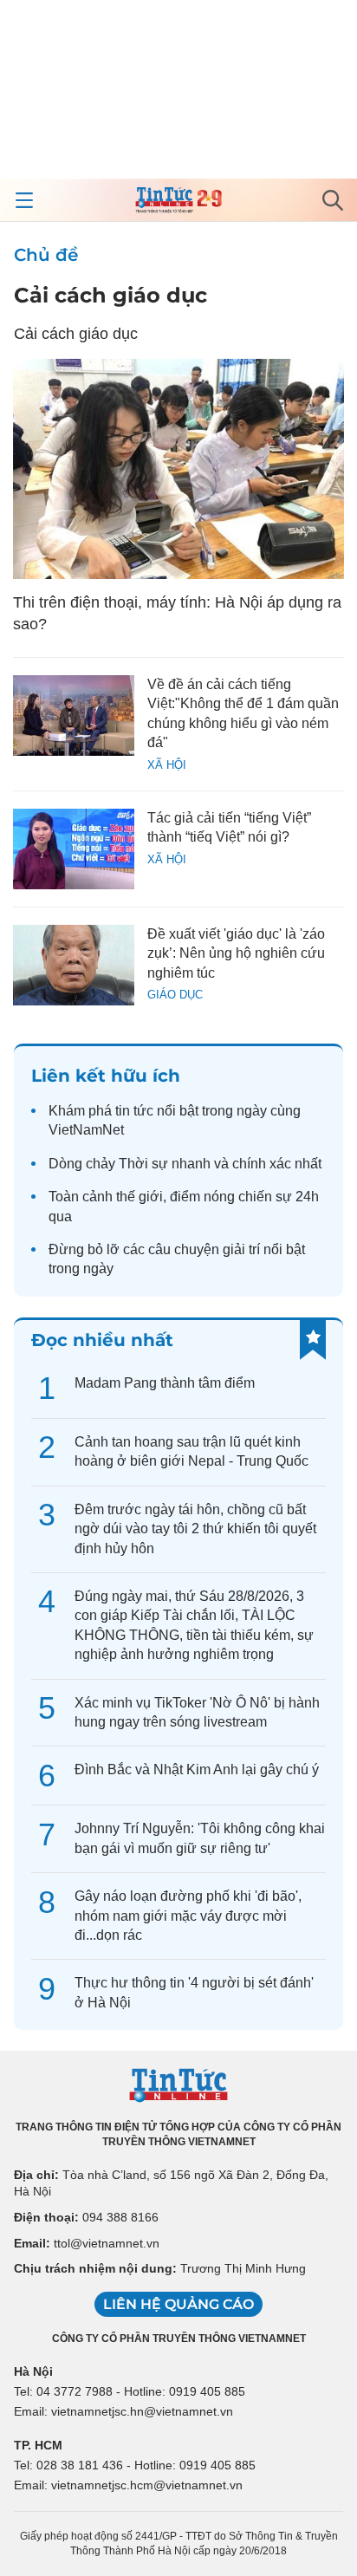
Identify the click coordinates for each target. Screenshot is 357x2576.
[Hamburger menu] (24, 200)
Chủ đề (46, 254)
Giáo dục (175, 994)
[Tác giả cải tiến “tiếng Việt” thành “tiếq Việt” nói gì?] (73, 849)
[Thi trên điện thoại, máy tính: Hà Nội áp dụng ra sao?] (178, 469)
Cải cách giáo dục (110, 295)
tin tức (134, 1110)
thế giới (139, 1196)
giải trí (241, 1249)
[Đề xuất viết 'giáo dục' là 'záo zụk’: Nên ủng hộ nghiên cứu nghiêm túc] (73, 965)
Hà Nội (33, 2371)
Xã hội (166, 764)
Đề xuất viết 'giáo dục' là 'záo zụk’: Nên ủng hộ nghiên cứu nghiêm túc (236, 953)
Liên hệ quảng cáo (178, 2304)
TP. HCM (38, 2445)
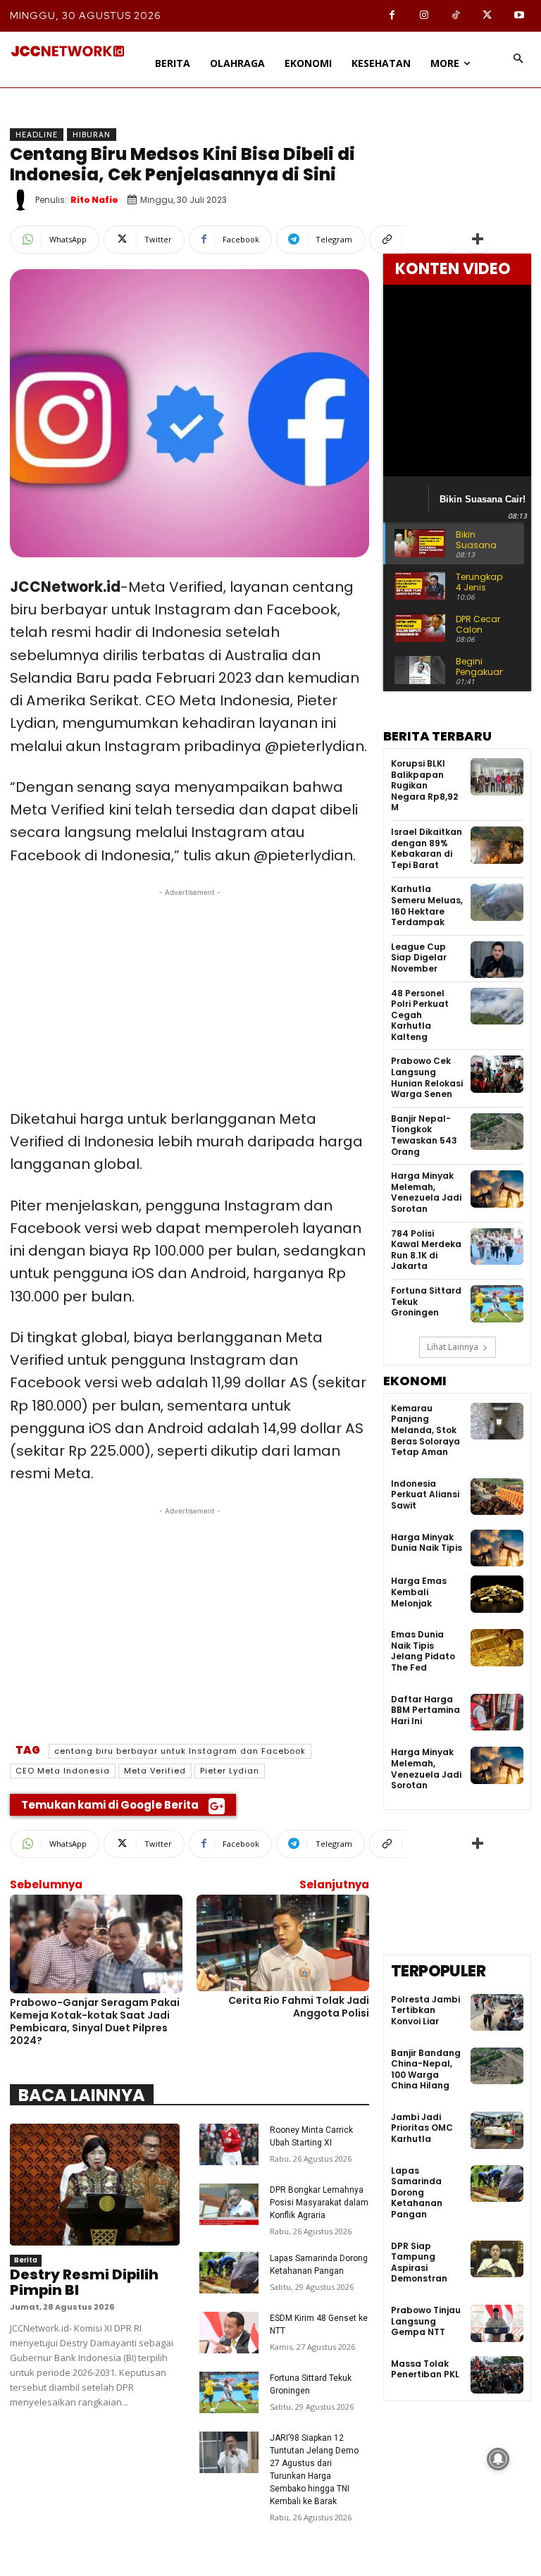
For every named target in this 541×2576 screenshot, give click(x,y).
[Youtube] (518, 16)
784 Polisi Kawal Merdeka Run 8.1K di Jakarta (426, 1249)
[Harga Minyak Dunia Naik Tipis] (497, 1548)
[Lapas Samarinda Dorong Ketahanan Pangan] (229, 2272)
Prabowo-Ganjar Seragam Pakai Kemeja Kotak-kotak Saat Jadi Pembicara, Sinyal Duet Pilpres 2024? (95, 2021)
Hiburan (92, 135)
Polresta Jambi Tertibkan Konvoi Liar (425, 2010)
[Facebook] (392, 16)
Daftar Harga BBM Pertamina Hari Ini (425, 1710)
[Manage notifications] (498, 2459)
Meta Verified (155, 1770)
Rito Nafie (94, 200)
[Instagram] (423, 16)
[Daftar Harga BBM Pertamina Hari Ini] (497, 1712)
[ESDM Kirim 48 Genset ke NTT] (229, 2332)
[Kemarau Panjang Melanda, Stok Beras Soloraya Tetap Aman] (497, 1421)
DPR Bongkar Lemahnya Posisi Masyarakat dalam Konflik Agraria (319, 2202)
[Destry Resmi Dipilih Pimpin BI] (95, 2185)
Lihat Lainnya (452, 1347)
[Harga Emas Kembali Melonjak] (497, 1594)
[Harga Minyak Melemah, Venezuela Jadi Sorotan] (497, 1189)
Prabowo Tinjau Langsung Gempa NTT (426, 2321)
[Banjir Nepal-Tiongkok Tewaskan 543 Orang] (497, 1132)
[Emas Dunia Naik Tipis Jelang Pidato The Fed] (497, 1647)
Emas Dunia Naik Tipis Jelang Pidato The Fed (423, 1650)
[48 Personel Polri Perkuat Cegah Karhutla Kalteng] (497, 1006)
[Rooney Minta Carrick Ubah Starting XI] (229, 2144)
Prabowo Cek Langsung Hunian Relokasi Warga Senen (427, 1077)
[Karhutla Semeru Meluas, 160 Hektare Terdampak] (497, 902)
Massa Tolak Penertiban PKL (425, 2369)
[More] (477, 239)
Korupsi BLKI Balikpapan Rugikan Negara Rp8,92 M (424, 785)
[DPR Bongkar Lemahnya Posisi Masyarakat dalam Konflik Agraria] (229, 2204)
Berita (25, 2260)
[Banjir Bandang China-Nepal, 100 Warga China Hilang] (497, 2066)
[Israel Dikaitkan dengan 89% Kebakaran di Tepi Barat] (497, 845)
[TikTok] (455, 16)
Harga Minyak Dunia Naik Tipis (426, 1542)
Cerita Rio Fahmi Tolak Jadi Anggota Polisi (298, 2006)
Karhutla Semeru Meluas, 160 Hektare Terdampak (427, 905)
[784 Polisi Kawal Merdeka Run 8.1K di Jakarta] (497, 1246)
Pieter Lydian (229, 1770)
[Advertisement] (189, 998)
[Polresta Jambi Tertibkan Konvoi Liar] (497, 2012)
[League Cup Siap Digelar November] (497, 960)
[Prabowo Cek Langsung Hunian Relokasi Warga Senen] (497, 1074)
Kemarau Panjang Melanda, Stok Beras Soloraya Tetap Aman (425, 1430)
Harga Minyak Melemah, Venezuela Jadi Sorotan (426, 1192)
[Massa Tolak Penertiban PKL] (497, 2375)
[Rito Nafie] (22, 200)
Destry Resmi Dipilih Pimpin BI (84, 2282)
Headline (36, 135)
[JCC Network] (67, 51)
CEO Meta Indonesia (62, 1770)
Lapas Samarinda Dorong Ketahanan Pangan (416, 2192)
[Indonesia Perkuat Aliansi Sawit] (497, 1497)
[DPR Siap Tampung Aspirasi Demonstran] (497, 2259)
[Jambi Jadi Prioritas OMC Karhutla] (497, 2130)
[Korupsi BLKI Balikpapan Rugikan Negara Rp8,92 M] (497, 776)
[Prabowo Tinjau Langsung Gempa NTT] (497, 2323)
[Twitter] (487, 16)
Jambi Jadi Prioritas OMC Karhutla (422, 2128)
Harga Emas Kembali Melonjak (419, 1592)
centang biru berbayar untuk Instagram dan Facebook (180, 1751)
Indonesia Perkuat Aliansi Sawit (425, 1494)
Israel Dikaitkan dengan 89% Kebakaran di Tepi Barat (426, 848)
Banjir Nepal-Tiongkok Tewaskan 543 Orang (424, 1135)
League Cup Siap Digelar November (419, 957)
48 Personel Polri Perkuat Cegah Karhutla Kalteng (420, 1015)
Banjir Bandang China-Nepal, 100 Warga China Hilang (426, 2069)
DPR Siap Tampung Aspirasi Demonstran (419, 2262)
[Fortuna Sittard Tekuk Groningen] (229, 2392)
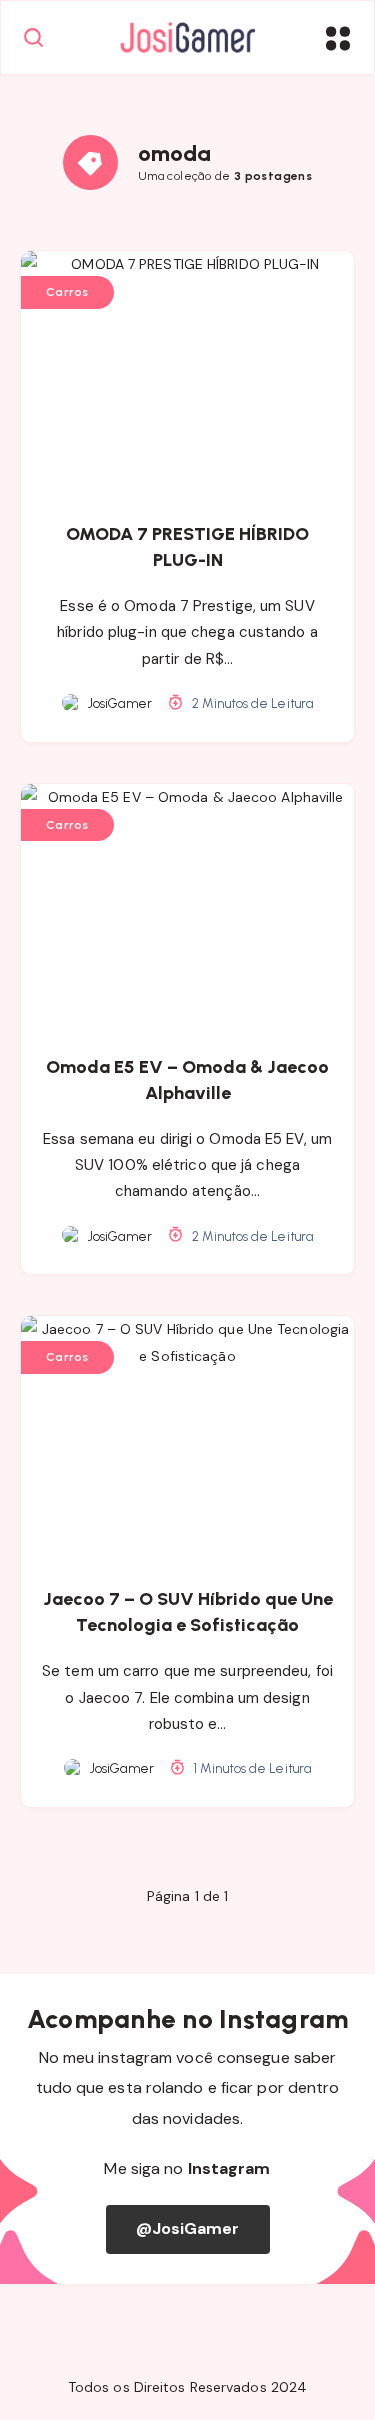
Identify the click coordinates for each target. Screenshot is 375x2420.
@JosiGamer (188, 2228)
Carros (67, 292)
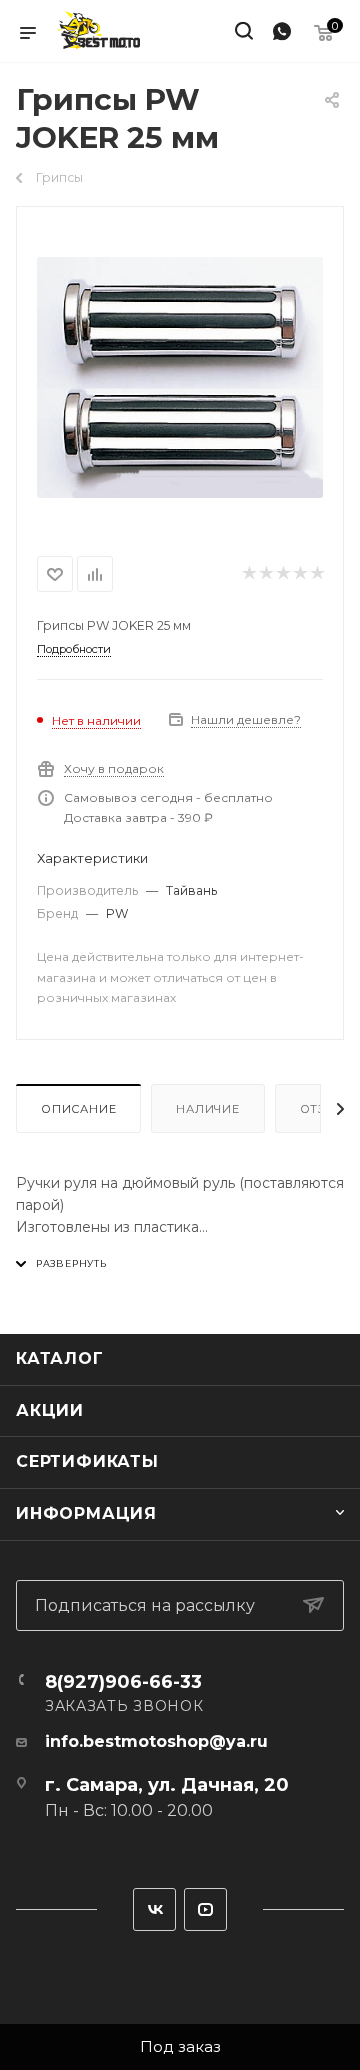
═══
- [REQUIREMENT] Reproduce the entire listing exactly, except for any pictures it contains.

- [RESPONSE BELOW]
Identify the click coordinates for each target. Screenshot is 357x2576.
[Hamburger menu] (24, 200)
Chủ đề (46, 254)
Giáo dục (175, 994)
[Tác giả cải tiến “tiếng Việt” thành “tiếq Việt” nói gì?] (73, 849)
[Thi trên điện thoại, máy tính: Hà Nội áp dụng ra sao?] (178, 469)
Cải cách giáo dục (110, 295)
tin tức (134, 1110)
thế giới (139, 1196)
giải trí (241, 1249)
[Đề xuất viết 'giáo dục' là 'záo zụk’: Nên ủng hộ nghiên cứu nghiêm túc] (73, 965)
Hà Nội (33, 2371)
Xã hội (166, 764)
Đề xuất viết 'giáo dục' là 'záo zụk’: Nên ủng hộ nghiên cứu nghiêm túc (236, 953)
Liên hệ quảng cáo (178, 2304)
TP. HCM (38, 2445)
For every named target in this 541×2576 screenshot, give click(x,y).
[Youtube] (518, 16)
784 Polisi Kawal Merdeka Run 8.1K di Jakarta (426, 1249)
[Harga Minyak Dunia Naik Tipis] (497, 1548)
[Lapas Samarinda Dorong Ketahanan Pangan] (229, 2272)
Prabowo-Ganjar Seragam Pakai Kemeja Kotak-kotak Saat Jadi Pembicara, Sinyal Duet Pilpres 2024? (95, 2021)
Hiburan (92, 135)
Polresta Jambi Tertibkan Konvoi Liar (425, 2010)
[Facebook] (392, 16)
Daftar Harga BBM Pertamina Hari Ini (425, 1710)
[Manage notifications] (498, 2459)
Meta Verified (155, 1770)
Rito Nafie (94, 200)
[Instagram] (423, 16)
[Daftar Harga BBM Pertamina Hari Ini] (497, 1712)
[ESDM Kirim 48 Genset ke NTT] (229, 2332)
[Kemarau Panjang Melanda, Stok Beras Soloraya Tetap Aman] (497, 1421)
DPR Bongkar Lemahnya Posisi Masyarakat dalam Konflik Agraria (319, 2202)
[Destry Resmi Dipilih Pimpin BI] (95, 2185)
Lihat Lainnya (452, 1347)
[Harga Emas Kembali Melonjak] (497, 1594)
[Harga Minyak Melemah, Venezuela Jadi Sorotan] (497, 1189)
Prabowo Tinjau Langsung Gempa NTT (426, 2321)
[Banjir Nepal-Tiongkok Tewaskan 543 Orang] (497, 1132)
[Emas Dunia Naik Tipis Jelang Pidato The Fed] (497, 1647)
Emas Dunia Naik Tipis Jelang Pidato The Fed (423, 1650)
[48 Personel Polri Perkuat Cegah Karhutla Kalteng] (497, 1006)
[Rooney Minta Carrick Ubah Starting XI] (229, 2144)
Prabowo Cek Langsung Hunian Relokasi Warga Senen (427, 1077)
[Karhutla Semeru Meluas, 160 Hektare Terdampak] (497, 902)
Massa Tolak Penertiban PKL (425, 2369)
[More] (477, 239)
Korupsi BLKI Balikpapan Rugikan Negara Rp8,92 M (424, 785)
[DPR Bongkar Lemahnya Posisi Masyarakat dalam Konflik Agraria] (229, 2204)
Berita (25, 2260)
[Banjir Bandang China-Nepal, 100 Warga China Hilang] (497, 2066)
[Israel Dikaitkan dengan 89% Kebakaran di Tepi Barat] (497, 845)
[TikTok] (455, 16)
Harga Minyak Dunia Naik Tipis (426, 1542)
Cerita Rio Fahmi Tolak Jadi Anggota Polisi (298, 2006)
Karhutla Semeru Meluas, 160 Hektare Terdampak (427, 905)
[784 Polisi Kawal Merdeka Run 8.1K di Jakarta] (497, 1246)
Pieter Lydian (229, 1770)
[Advertisement] (189, 998)
[Polresta Jambi Tertibkan Konvoi Liar] (497, 2012)
[League Cup Siap Digelar November] (497, 960)
[Prabowo Cek Langsung Hunian Relokasi Warga Senen] (497, 1074)
Kemarau Panjang Melanda, Stok Beras Soloraya Tetap Aman (425, 1430)
Harga Minyak Melemah, Venezuela Jadi Sorotan (426, 1192)
[Massa Tolak Penertiban PKL] (497, 2375)
[Rito Nafie] (22, 200)
Destry Resmi Dipilih Pimpin BI (84, 2282)
Headline (36, 135)
[JCC Network] (67, 51)
CEO Meta Indonesia (62, 1770)
Lapas Samarinda Dorong Ketahanan Pangan (416, 2192)
[Indonesia Perkuat Aliansi Sawit] (497, 1497)
[DPR Siap Tampung Aspirasi Demonstran] (497, 2259)
[Jambi Jadi Prioritas OMC Karhutla] (497, 2130)
[Korupsi BLKI Balikpapan Rugikan Negara Rp8,92 M] (497, 776)
[Prabowo Tinjau Langsung Gempa NTT] (497, 2323)
[Twitter] (487, 16)
Jambi Jadi Prioritas OMC Karhutla (422, 2128)
Harga Emas Kembali Melonjak (419, 1592)
centang biru berbayar untuk Instagram dan Facebook (180, 1751)
Indonesia Perkuat Aliansi Sawit (425, 1494)
Israel Dikaitkan dengan 89% Kebakaran di Tepi Barat (426, 848)
Banjir Nepal-Tiongkok Tewaskan 543 Orang (424, 1135)
League Cup Siap Digelar November (419, 957)
48 Personel Polri Perkuat Cegah Karhutla Kalteng (420, 1015)
Banjir Bandang China-Nepal, 100 Warga China Hilang (426, 2069)
DPR Siap Tampung Aspirasi Demonstran (419, 2262)
[Fortuna Sittard Tekuk Groningen] (229, 2392)
Identify the click coordinates for each target. Screenshot is 375x2420.
@JosiGamer (188, 2228)
Carros (67, 292)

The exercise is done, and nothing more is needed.